Dossier Presse > Communicato Stampa >新闻稿


VALENCIA JUNE 2009

VALENCIAPORT ACCREDITED BEST-IN-CLASS PORT COMMUNITY

Spain’s number one container port, Valenciaport has been honored with a global “best-in-class” designation following a review of operating standards within global maritime port communities undertaken by the Global Institute of Logistics.

Across the world “First Mover” Port Authorities and their communities have devised and developed a myriad of strategies and programs designed to deliver a seamless integrated logistics product to their customers. The Institute established direct relationship with many of them as part of its “The Role of the Container Port in Global Logistics” research. The research identified the First Movers, Thought Leaders and Early Adopters of the logistics model of port development. The research considered ports at different levels of community maturity and with varied business streams – transhipment, import only, export only, and mixed.
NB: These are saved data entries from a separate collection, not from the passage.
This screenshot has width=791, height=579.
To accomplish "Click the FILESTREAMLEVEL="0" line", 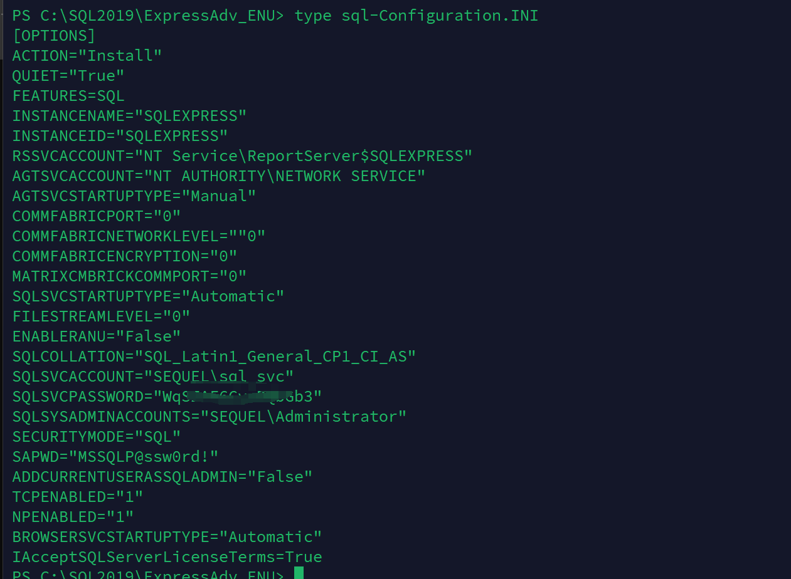I will point(101,316).
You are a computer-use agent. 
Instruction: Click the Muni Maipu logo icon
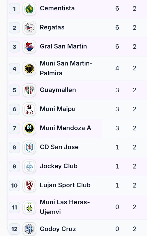pos(29,109)
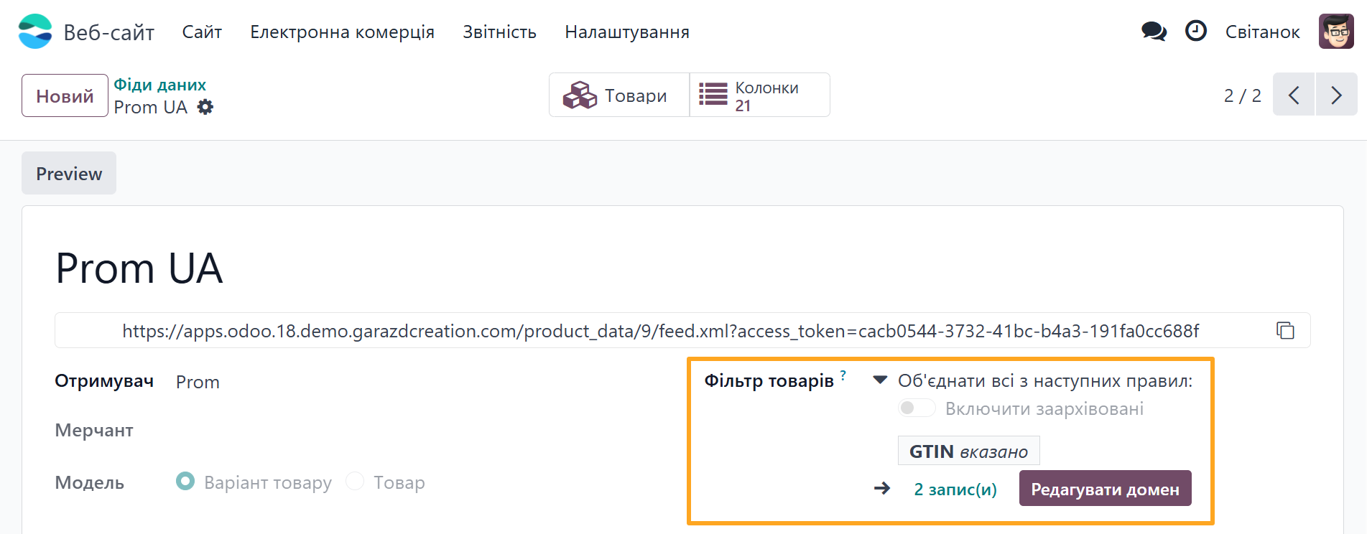Open the Електронна комерція menu
The width and height of the screenshot is (1367, 534).
pyautogui.click(x=342, y=32)
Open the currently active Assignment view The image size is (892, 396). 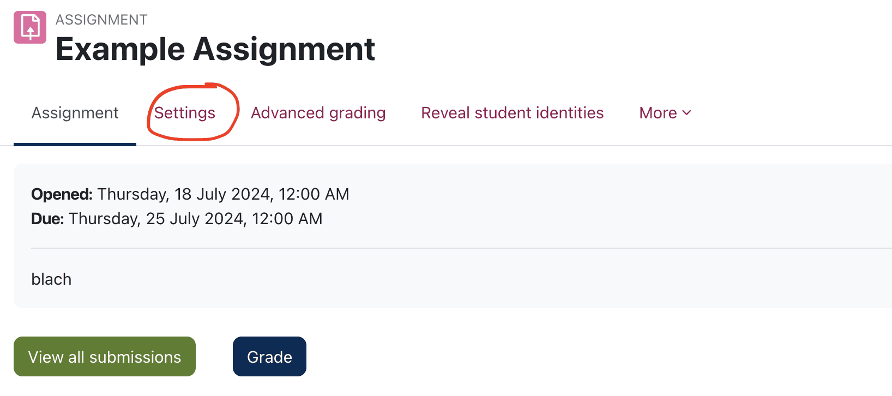coord(75,113)
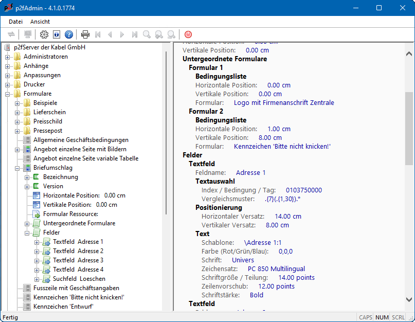The image size is (415, 322).
Task: Open the Ansicht menu
Action: pyautogui.click(x=40, y=22)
The research sought to identify a “benchmark” port community which others could emulate, a port committed to the ‘Relay’ rather than the ‘Delay’ of cargo.That benchmark was identified as Spain’s number one container port, Valenciaport which was accredited with “Best-in-Class” status. The criteria for the accreditation was that the port community identified demonstrated an exceptional level of maturity and a culture which indicated that stakeholders in the supply chain truly engaged in a collaborative process.

Valenciaport  demonstrate clear leadership, with a top to bottom emphasis on instilling a culture of integration and co-operation throughout the Port Authority and its research arm Fundación Valenciaport, and with port stakeholders.It established the 2002-2015 Strategic Plan in consultation with the port community, as well as institutions and economic and social agents from the Valencia region. The plan was designed to boost the development of the three ports, acting as an instrument to improve the level and quality of life for the whole community. The plan focuses on three objectives:

1. to consolidate Valenciaport as the main deep sea entrance and exit port on the Iberian peninsular
2. to turn Valenciaport into the leading regional distributor and intermodal logistics platform in the Mediterranean
3. to have sufficient capacity to handle 68m tonnes of traffic and 4m teu by the year 2015.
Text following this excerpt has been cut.